AMD patents configurable multi-chiplet GPU — illustration shows three dies

AMD
(Image credit: AMD)

Splitting complex chip designs into multi-chiplet solutions is all the rage these days. AMD already uses multi-chiplet designs for its CPUs and datacenter GPUs, and it also has less complex chiplets for its current generation RDNA 3 RX 7000-series GPUs. Now it looks like the company is looking to produce more complex multi-chiplet GPUs for a wider range of applications, according to a new patent filed on December 8, 2022, and discovered this week.

"A graphics processing unit (GPU) of a processing system is partitioned into multiple dies (referred to as GPU chiplets) that are configurable to collectively function and interface with an application as a single GPU in a first mode and as multiple GPUs in a second mode," the abstract description of the patent application reads.

AMD

(Image credit: AMD)
  • First Mode, Single GPU: All GPU chiplets work together as a unified GPU, sharing resources and processing tasks collaboratively. In this mode, one front-end die typically handles command scheduling for all shader engine dies within the GPU. This is basically how traditional GPUs work.
  • Second Mode, Multiple GPUs: The GPU chiplets are divided into distinct groups, each functioning as an independent GPU. Each group has its own front-end die responsible for scheduling tasks for its associated shader engine dies.
  • Third Mode, Hybrid Configuration: This mode offers a flexible configuration where some GPU chiplets operate as a single GPU, while others function as independent GPUs.

AMD's datacenter GPU designs have been disaggregated for several years, and the patent most likely targets multi-chiplet datacenter GPUs first, but it could also extend to client GPUs. There are several reasons why AMD may be looking to disaggregate its client GPUs in the future.

First up, with the arrival of High-NA EUV lithography and its halved exposure field (or reticle size), multi-chiplet designs will become more common in general. Given that AMD already has enough experience with multi-chiplet designs, multi-chiplet GPUs could be a viable option.

Second, as large monolithic dies are getting prohibitively expensive to tape out and produce, adopting a multi-chiplet design for client GPUs is a good way for AMD to cut down on costs. It already did this in part with the GCD/MCD chiplets, but that's current the first iteration of client chiplets and we expect AMD to continue down that road with future designs. Chiplets also make it possible to put the shader engine and primary compute hardware on a leading-edge node, with the front-end engine on an older and cheaper process technology.
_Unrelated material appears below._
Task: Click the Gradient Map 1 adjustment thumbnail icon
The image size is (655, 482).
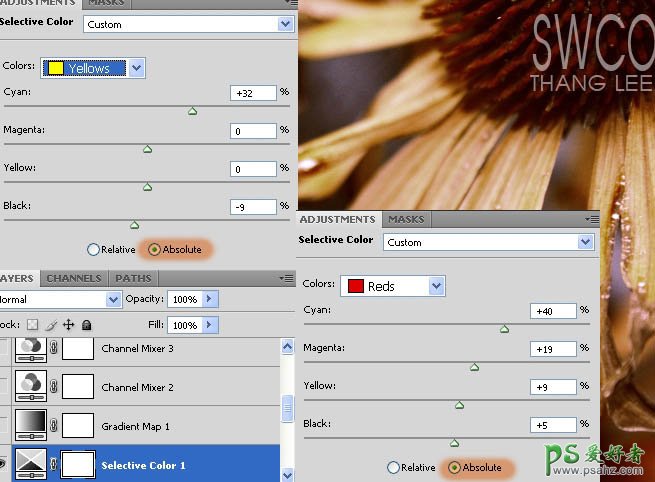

With multiple chiplets, it's getting easier to scale GPU performance from entry-level solutions to high-end products. In fact, this is what AMD's abstract description says:

"By dividing the GPU into multiple GPU chiplets, the processing system flexibly and cost-effectively configures an amount of active GPU physical resources based on an operating mode," the patent claims. "In addition, a configurable number of GPU chiplets are assembled into a single GPU, such that multiple different GPUs having different numbers of GPU chiplets can be assembled using a small number of tape-outs and a multiple-die GPU can be constructed out of GPU chiplets that implement varying generations of technology."
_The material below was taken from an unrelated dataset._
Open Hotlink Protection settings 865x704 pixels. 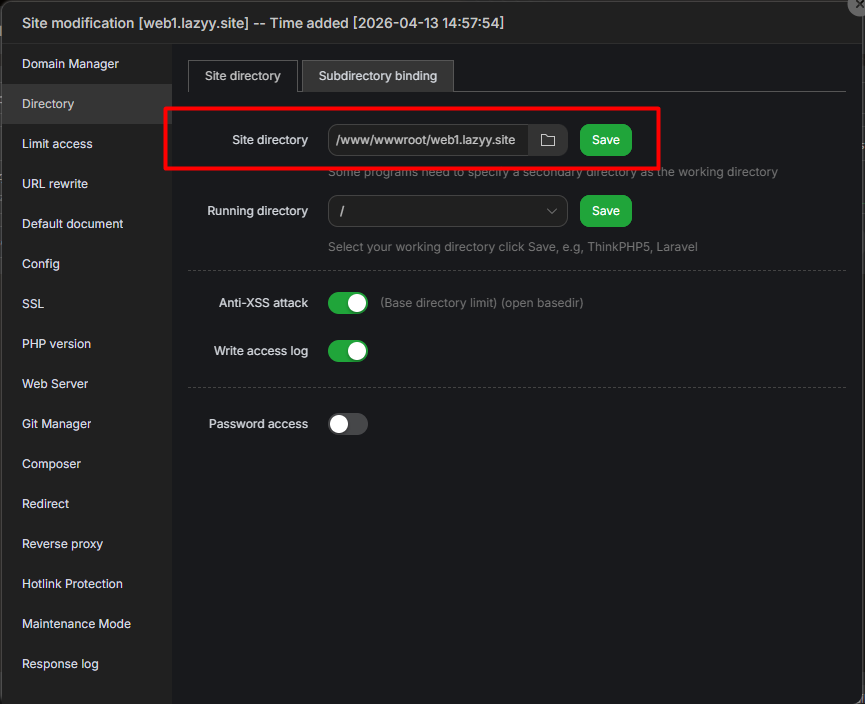pyautogui.click(x=72, y=584)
Again, AMD has already laid claim to using GPU chiplets with RDNA 3, but this clearly represents a step beyond that level of breaking functionality into different chips. We saw something similar with the Ryzen CPUs, where the first generation of chiplets was more of a proof of concept, with following designs better segregating functionality to extract maximum performance and scalability. AMD isn't done with GPU chiplets, and we suspect most players in the GPU space will end up taking a similar approach.

Anton Shilov
Contributing Writer

Anton Shilov is a contributing writer at Tom’s Hardware. Over the past couple of decades, he has covered everything from CPUs and GPUs to supercomputers and from modern process technologies and latest fab tools to high-tech industry trends.

  • Lucky_SLS
    This will introduce latency between chiplets, interesting to see how it will affect the performance.
    Reply
  • hotaru.hino
    Even if they mitigate additional latency, there's the issue of how to make sure workloads get evenly distributed on the chiplets. The last thing a gamer wants is micro-stuttering like in multi-GPU setups. Considering AMD seems to avoid wanting to have software do this, that means a more sophisticated coordinator chip. Which to me means they're going to lose a lot in the efficiency game here.
    Reply
  • hannibal
    Lucky_SLS said:
    This will introduce latency between chiplets, interesting to see how it will affect the performance.
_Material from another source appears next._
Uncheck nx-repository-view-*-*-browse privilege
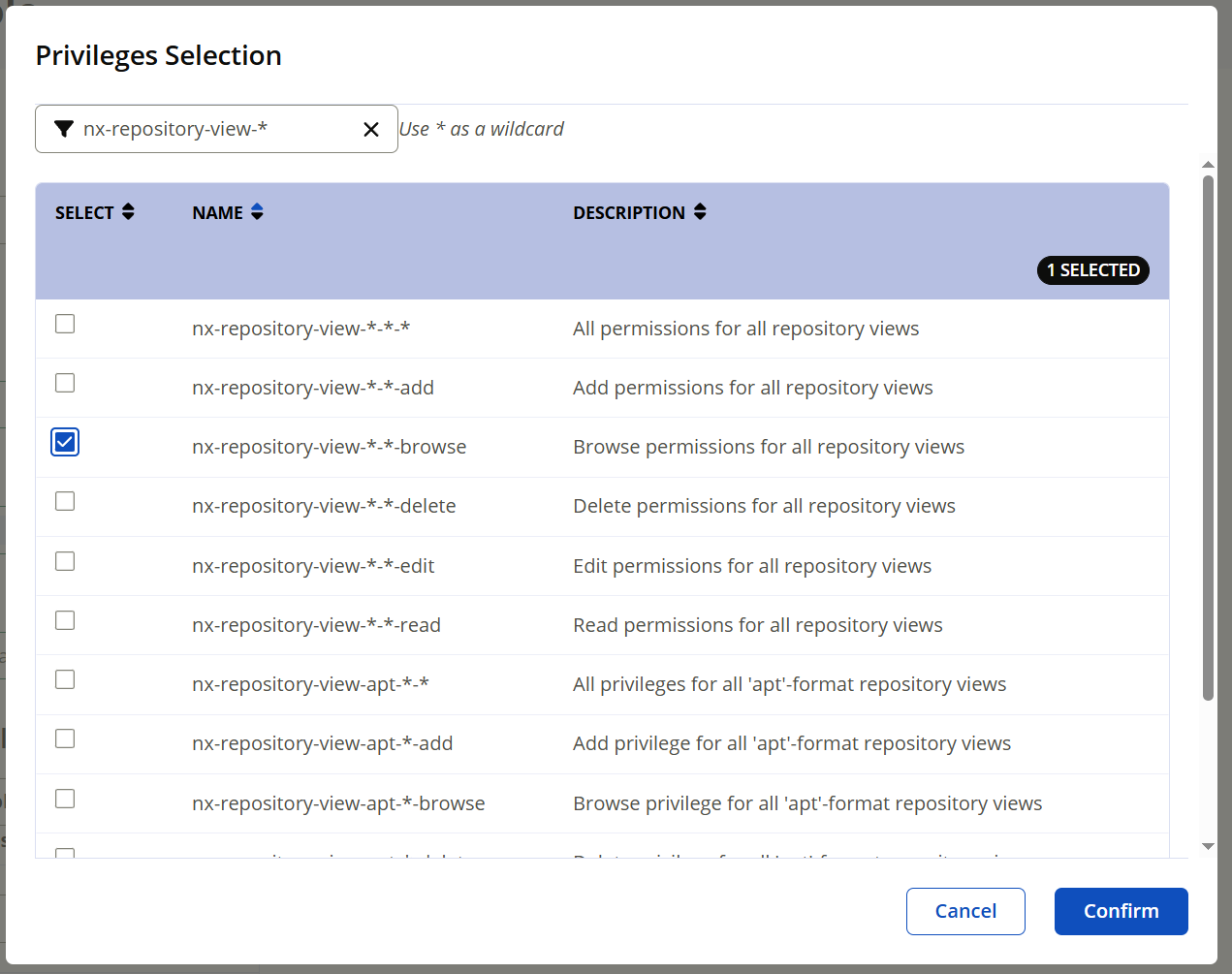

    Yes it does, but this should be ok in datacenters AI and computational usage!
    For gaming… most likely not unless they develop really fast interconnection system between different dices.
    But for computational usage. Sure! These could be real monsters without becoming extremely expensive!
    Reply
  • vanadiel007
    This is the way to go as you can control die size, TDP and processing capabilities with this. You are already seeing gigantic chips from Nvidia that require a ton of power and cooling.

    Making it in small sub sections that can operate independently will decrease power consumption as opposed to have a single gigantic die.

    I am thinking Nvidia will run into a roadblock in the coming years with their design.
    Reply
  • hotaru.hino
    vanadiel007 said:
    This is the way to go as you can control die size, TDP and processing capabilities with this. You are already seeing gigantic chips from Nvidia that require a ton of power and cooling.
    The offset however is that you need to create a more robust and complex communication system between the chiplets. And communication busses can eat significantly into the power budget.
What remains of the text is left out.